・0.75%で金利維持、全会一致-合意なき離脱の新たな分析示さず
・2019、20年の国内総生産成長率は1.3%と予想

イングランド銀行(英中央銀行)は1日、政策金利据え置きを発表するとともに、英国の欧州連合(EU)離脱を巡る不透明性のため景気見通しに通常ほど自信が持てない状態だと説明した。合意なき離脱となった場合の新たな分析は特に提示されなかった。

合意のあるなしにかかわらず10月31日に離脱すると決意表明しているジョンソン首相の就任後、英中銀が公に見解を示したのはこれが初めて。合意なき離脱については、そうなればポンドが下落してインフレが加速、成長が鈍化するだろうとの従来見通しを繰り返しただけだった。

1日公表した最新の経済予測には合意なき離脱のシナリオが含まれていない。中銀は合意ありの離脱を前提に、インフレ率を目標水準にするためには金利を徐々に引き上げる必要があるとのかねてからの認識をあらためて示した。合意なき離脱の場合の中銀の対応についてヒントを求めていた投資家らには、期待外れの内容と言えそうだ。

中銀は「EU離脱の形を巡り不確実性が高まったことは、今後数年に英経済がたどり得る道筋の幅がより広いことを意味する」とした上で、「金融政策の適切な道筋は、需要と供給、および為替レートへの離脱の影響の総和に左右される」と述べた。

金融政策委員会(MPC)は政策金利を0.75%で据え置き、資産購入についても変更しないことを全会一致で決めた。
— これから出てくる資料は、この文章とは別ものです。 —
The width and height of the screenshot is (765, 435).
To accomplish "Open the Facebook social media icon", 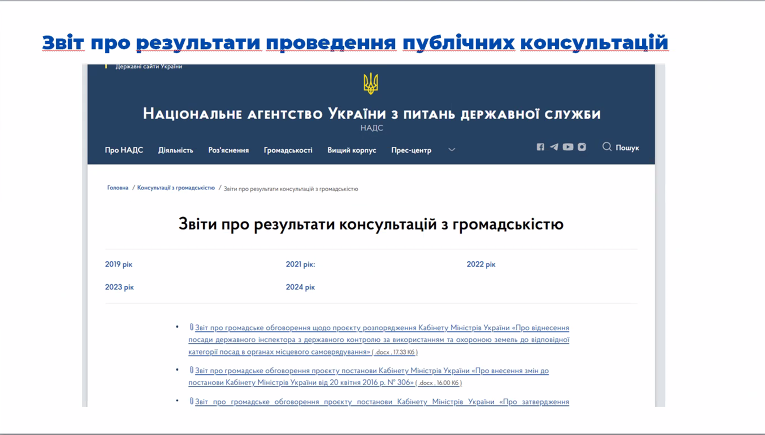I will click(x=541, y=148).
中銀は世界経済が減速している現状を踏まえ、今年の英経済成長率の見通しを1.3%に引き下げた。輸出の伸び鈍化と企業投資の弱さが2020年に入っても続くと予想、同年の成長率も1.3%と見込んだ。

インフレ率については今後3年の間に0.25ポイント利上げすれば中銀目標の2%を下回るが、市場が織り込む通り0.25ポイントの利下げを実施するなら2.4%に上昇すると試算した。

原題:BOE Says Brexit Uncertainty Skews Forecasts, Keeps Rate on Hold(抜粋)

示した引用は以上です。